At our network edge, we used a Fortigate firewall to block malicious IPs reported daily—often hundreds addresses, suspected of hacking attempts. We faced several challenges:
-
Hosting the Blocklist
Fortigate required the Bad-IP list to be hosted on a web server (e.g., Nginx) to import and apply it. -
IP Reputation Uncertainty
Not all IPs were confirmed threats. We needed to verify them against AbuseIPDB before blacklisting. -
No Auto-Expiration
Fortigate lacked time-based blocking—once blocked, IPs remained indefinitely unless manually removed.
IPloader automates the process of validating, managing, and serving threat IP lists for Fortigate firewalls. It solves the challenges by:
- Validating IPs against AbuseIPDB to confirm threat reputation.
- Storing IPs in a SQLite database to prevent duplicates and manage expiration.
- Automatically removing expired IPs after a defined time.
- Serving the verified IP list via Nginx for Fortigate to import and block.
- Running as a systemd timer to update the list daily, with no manual effort.
IPloader is a tool that checks a list of IPs against AbuseIPDB to determine which IPs are confirmed threats. It then prepares the list for use with Fortigate firewalls and handles IP expiration automatically.
Use pip
to install IPloader:
pip3 install iploader
Create a config.ini file in /opt/ with the following content:
[DEFAULT]
Description = IPloader
Version = 1.0
[conf]
Infile = /tmp/ip_list.txt
DBPath = /opt/data.db
Outfile = /var/www/html/ip.txt
ExpirationDays = 60
LogDest = /var/log/ip_loader.log
Token = <YOUR_ABUSEIPDB_TOKEN>
- Infile
CSV list of IPs to check against AbuseIPDB:
1.1.1.1
2.2.2.2
3.4.5.2
...
-
Outfile File path where the validated IP list will be saved. This is server by webserve
-
LogDest File path for logging. All events are also displayed in the console.
-
ExpirationDays Set to 0 to disable expiration. IPs will remain until manually removed.
-
DBPath Location for the SQLite database.
-
Token Your ABUSEIPDB API Token
IPloader reads IPs from the input file and checks each against AbuseIPDB.
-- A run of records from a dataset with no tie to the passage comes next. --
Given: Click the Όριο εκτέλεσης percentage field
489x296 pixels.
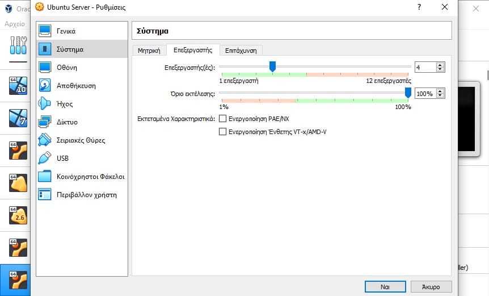Looking at the screenshot, I should [425, 93].
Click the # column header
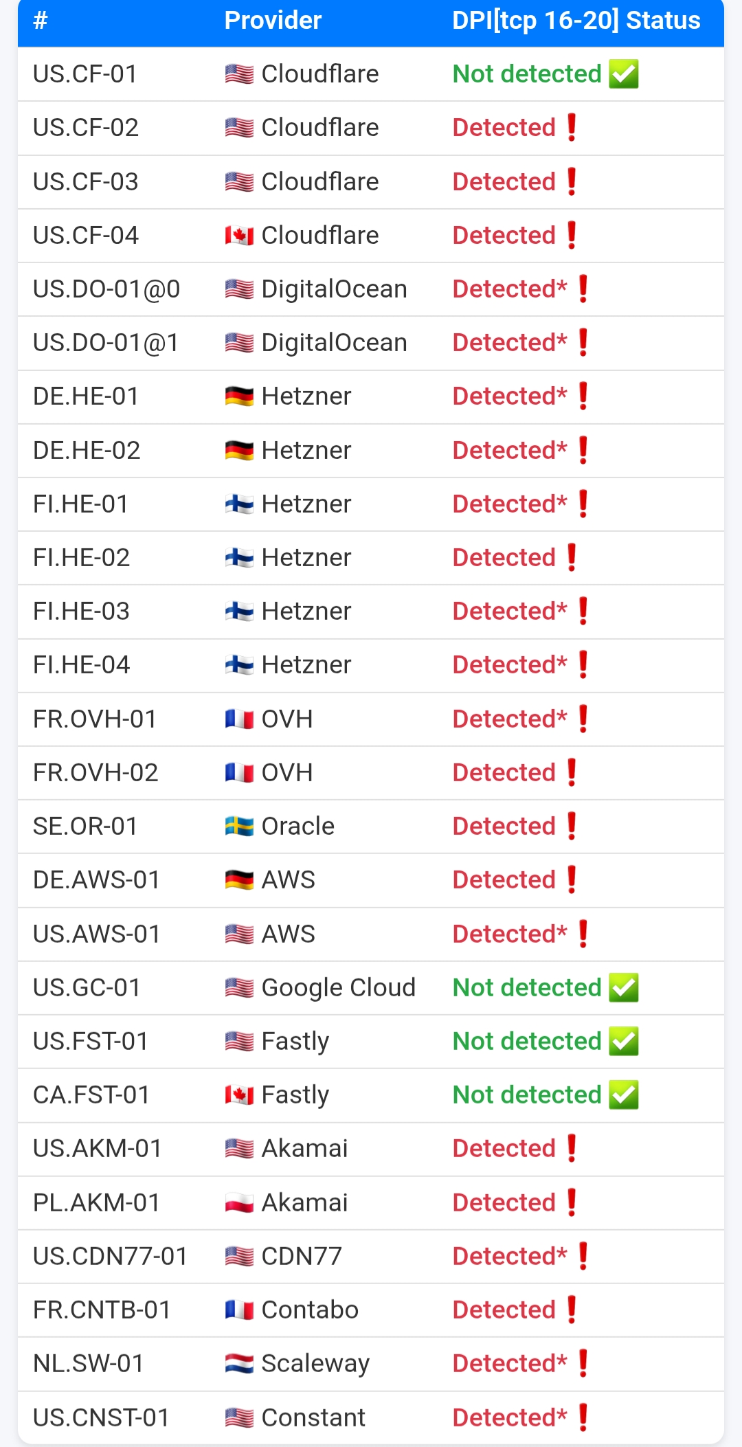The height and width of the screenshot is (1447, 742). [x=41, y=21]
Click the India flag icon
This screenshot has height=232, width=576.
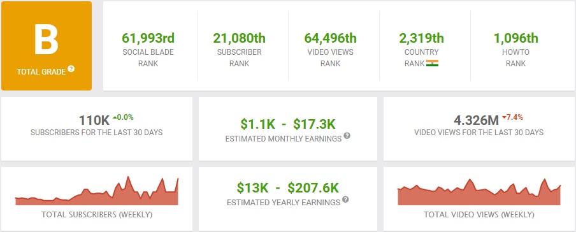tap(432, 64)
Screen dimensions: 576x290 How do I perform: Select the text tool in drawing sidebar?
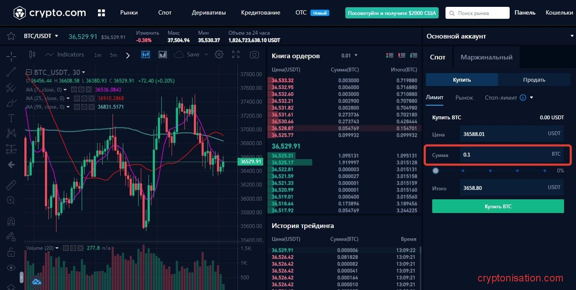pyautogui.click(x=11, y=118)
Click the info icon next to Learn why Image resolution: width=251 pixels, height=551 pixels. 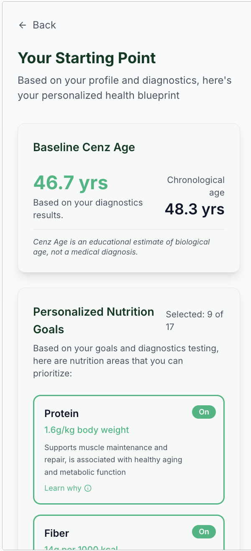click(x=87, y=488)
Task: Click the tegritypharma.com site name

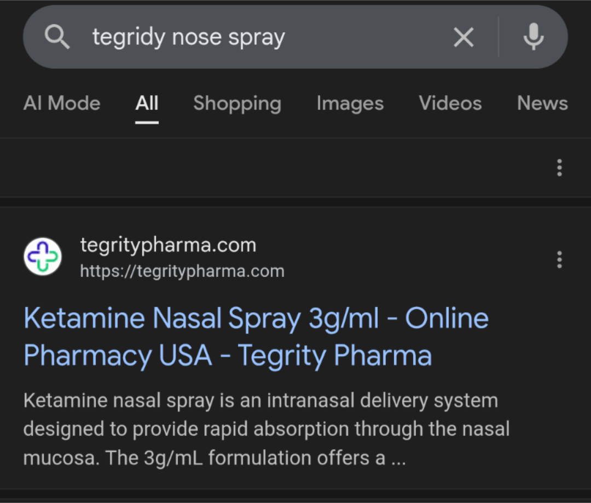Action: point(168,244)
Valid IPs are stored in a SQLite database with a timestamp.
On each run, it checks for expired IPs and removes them from the output list.
To use expiration, schedule the script via cron or systemd to run daily.
1.Create the service file:
sudo vim /lib/systemd/system/iploader.service
[Unit]
Description=IPloader Service
[Service]
Type=simple
ExecStart=/usr/local/bin/iploader
2.Create the timer file:
sudo vim /lib/systemd/system/iploader.timer
[Unit]
Description=Daily run for IPloader
[Timer]
OnCalendar=daily
RandomizedDelaySec=12h
Persistent=true
[Install]
WantedBy=timers.target
3.Reload systemd and enable the timer:
sudo systemctl daemon-reload
sudo systemctl enable --now iploader.timer
Pull requests are welcome! For major changes, please open an issue first to discuss what you’d like to change.